Entities are the heart and soul of a service. They represent the map between the model objects in Java and your database fields and tables. Service Builder automatically maps your Java model to the entities you define, giving you a facility for persisting Java objects. Consider the Y7G4 sample project found in Generating Model, Persistence, and Service Code. Here’s the summary of the entity:

  • Name: Y7G4Entry
  • Local service: yes
  • Remote service: no

Here’s how you define entities:

<entity local-service="true" name="Y7G4Entry" remote-service="false">

The entity’s database table name includes the entity name prefixed with the namespace. The Y7G4 example creates one database table named Y7G4_Y7G4Entry.

Setting Local Service (the local-service attribute) to true generates local interfaces for the entity’s services. Local services can only be invoked from the Liferay server on which they’re deployed.
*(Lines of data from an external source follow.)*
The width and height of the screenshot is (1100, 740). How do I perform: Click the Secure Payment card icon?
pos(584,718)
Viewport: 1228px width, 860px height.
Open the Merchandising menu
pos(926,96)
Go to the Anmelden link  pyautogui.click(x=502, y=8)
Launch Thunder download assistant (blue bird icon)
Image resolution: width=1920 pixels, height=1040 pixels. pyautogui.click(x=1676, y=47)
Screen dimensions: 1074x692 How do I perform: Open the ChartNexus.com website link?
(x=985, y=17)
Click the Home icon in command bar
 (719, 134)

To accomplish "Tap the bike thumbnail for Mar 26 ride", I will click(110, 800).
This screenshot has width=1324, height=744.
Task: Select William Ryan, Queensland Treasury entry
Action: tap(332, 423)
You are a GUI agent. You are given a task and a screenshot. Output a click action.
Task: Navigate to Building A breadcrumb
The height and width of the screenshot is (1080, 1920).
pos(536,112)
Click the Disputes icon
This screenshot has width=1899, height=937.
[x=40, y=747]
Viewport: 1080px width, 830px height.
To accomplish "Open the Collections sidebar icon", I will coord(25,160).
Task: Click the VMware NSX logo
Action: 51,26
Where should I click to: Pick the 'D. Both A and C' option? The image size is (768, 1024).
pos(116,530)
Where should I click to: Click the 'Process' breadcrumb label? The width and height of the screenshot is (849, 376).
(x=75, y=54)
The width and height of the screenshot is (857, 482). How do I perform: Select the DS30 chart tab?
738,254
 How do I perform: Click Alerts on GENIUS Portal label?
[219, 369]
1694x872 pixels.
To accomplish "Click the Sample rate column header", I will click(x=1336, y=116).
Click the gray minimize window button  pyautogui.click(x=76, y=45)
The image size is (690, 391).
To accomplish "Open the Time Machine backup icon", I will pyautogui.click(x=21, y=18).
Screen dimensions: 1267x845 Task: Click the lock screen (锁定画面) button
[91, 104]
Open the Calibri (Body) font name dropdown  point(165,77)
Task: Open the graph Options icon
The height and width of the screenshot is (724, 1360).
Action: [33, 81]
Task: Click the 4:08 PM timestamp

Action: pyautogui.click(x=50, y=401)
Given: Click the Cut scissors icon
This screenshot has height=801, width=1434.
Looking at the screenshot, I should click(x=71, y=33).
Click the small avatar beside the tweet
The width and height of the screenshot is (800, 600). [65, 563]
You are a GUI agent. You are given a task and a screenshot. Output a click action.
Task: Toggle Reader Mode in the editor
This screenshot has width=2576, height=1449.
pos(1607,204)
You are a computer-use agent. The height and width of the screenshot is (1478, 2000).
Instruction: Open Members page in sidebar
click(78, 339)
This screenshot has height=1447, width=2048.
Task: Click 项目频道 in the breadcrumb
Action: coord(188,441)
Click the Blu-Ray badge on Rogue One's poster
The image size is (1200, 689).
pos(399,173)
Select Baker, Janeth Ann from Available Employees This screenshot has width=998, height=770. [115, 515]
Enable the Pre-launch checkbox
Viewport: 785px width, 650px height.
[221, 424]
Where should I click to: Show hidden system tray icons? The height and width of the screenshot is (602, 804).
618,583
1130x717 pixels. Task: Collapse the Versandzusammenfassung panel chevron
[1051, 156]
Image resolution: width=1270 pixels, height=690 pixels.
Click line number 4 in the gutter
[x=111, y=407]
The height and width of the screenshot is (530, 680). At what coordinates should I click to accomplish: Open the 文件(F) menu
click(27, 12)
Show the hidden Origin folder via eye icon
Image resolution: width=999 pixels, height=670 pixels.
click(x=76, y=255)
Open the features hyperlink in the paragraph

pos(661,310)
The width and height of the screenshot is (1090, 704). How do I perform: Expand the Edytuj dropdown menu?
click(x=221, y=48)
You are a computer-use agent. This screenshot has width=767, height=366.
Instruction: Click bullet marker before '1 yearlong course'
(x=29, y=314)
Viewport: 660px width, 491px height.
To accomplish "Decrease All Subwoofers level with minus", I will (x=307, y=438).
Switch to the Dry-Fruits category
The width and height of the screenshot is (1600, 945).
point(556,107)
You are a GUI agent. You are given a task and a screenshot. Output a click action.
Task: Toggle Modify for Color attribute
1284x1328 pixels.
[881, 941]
Setting Remote Service (the remote-service attribute) to true generates JSON-based remote interfaces for the service. These are not REST services; for that, you should use REST Builder. You can build a fully-functional application without generating remote services by setting your entity local services to true and remote services to false. If, however, you want to enable remote access to your application’s services, set both local service and remote service to true.


If you have an existing Data Access Object (DAO) service for an entity built using some other framework such as JPA, you can set local service to false and remote service to true so that the methods of your remote -Impl class can call the methods of your existing DAO. This makes it easy to integrate with Liferay’s permission-checking system and provides access to the web service APIs generated by Service Builder. This is a very handy, powerful, and often used feature of Liferay.